Conclusion: Time to Grow Up (Again)
This isn’t a screed against the young. It’s a post-mortem for a kind of adulthood that no longer exists, and a plea for something to replace it. Because if we don’t want a generation locked in a permanent adolescence of anxiety, nostalgia, and self-diagnosis, we have to do more than roll our eyes at their TikToks. We have to rebuild the conditions that made adulthood possible.
That means homes you don’t have to inherit. Jobs with dignity, not just Slack channels. Apprenticeships that pay, not unpaid “experiences” that drift into your thirties. A welfare state that treats independence as a right, not a reward. And yes - a culture that celebrates maturity without mocking it, permits difficulty without demanding diagnosis, and encourages mentorship and cross-generational interaction without inferring some repugnant sexual motive.
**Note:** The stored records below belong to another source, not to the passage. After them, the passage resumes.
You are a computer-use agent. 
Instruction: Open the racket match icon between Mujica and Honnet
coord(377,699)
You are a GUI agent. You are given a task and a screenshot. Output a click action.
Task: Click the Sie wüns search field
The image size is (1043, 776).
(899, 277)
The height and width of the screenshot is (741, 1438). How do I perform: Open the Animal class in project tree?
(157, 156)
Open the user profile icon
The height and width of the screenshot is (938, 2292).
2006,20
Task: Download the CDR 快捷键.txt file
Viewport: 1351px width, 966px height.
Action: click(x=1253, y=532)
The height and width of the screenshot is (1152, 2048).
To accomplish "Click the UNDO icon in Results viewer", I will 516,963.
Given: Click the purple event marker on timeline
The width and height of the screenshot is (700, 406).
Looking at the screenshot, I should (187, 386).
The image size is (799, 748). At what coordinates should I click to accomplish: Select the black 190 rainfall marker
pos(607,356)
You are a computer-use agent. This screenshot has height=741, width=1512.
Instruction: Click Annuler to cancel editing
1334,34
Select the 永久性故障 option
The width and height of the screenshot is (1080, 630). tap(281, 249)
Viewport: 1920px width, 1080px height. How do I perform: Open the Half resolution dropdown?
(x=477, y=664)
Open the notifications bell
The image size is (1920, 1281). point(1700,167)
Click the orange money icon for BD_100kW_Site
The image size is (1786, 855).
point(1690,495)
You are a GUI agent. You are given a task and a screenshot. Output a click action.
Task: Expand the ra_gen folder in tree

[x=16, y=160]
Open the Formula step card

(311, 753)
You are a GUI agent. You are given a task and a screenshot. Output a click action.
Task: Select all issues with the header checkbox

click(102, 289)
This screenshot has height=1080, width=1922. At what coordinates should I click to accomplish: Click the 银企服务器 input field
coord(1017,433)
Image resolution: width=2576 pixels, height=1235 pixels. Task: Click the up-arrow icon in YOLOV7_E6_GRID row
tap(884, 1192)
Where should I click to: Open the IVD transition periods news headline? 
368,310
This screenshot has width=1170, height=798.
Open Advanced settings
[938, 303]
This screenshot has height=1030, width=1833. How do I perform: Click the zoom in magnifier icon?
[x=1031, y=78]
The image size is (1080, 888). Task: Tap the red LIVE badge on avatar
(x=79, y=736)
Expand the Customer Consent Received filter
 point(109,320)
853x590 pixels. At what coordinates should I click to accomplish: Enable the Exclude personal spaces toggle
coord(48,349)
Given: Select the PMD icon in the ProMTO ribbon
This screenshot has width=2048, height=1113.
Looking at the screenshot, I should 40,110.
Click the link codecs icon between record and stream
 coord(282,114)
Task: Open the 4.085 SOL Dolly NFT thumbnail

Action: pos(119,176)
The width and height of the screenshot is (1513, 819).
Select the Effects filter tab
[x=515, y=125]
We also need to let the young fail earlier and recover privately. Growing up means getting things wrong without having to brand it as trauma. It means breaking your own heart without a therapist’s vocabulary. It means building your inner life through practice, not content. Right now, we’ve created a system where no one gets to make mistakes without narrating them, and no one gets to grow without permission. Because at some point, growing up will happen anyway. Loss will come. Grief will find you. The world will not accommodate your boundaries. And if all you’ve been taught is how to name your feelings, not how to hold them, this will feel like the end of the world.
But it isn’t. It never is.
The tragedy is not that young people are fragile. The tragedy is that we have left them no other way to be. We infantilised them with good intentions, delayed their independence with structural cruelty, and then mocked them for not becoming stoics in a storm. So yes, maybe it’s time to grow up again, not with shame or sermons, but with the recognition that adulthood is not a burden, it’s a gift. It is the ability to absorb blows, love badly, fail with consequence, and keep going.
Life is heavy. Life is hard. It always has been. But as the Beatles said, it’s about carrying that weight.
Nice read Mike! I think at the root of this is untapped growth in wealth inequality and the squeezing out of the middle class - almost everything else is a symptom. Most worrying is that our parents generation will be the last to have wealth to pass on to their kids - our own kids are fucked unless the system radically changes.
Awesome read Mike. This feels like the cornerstone of a greater cultural analysis. Mentorship, community, and civic duty itself feel like something you could really dig into. Or how all of this is very American and white - immigrant families understand the structures of the adult and look on us with pity if not disgust at how we've abandoned these cultural touchstones.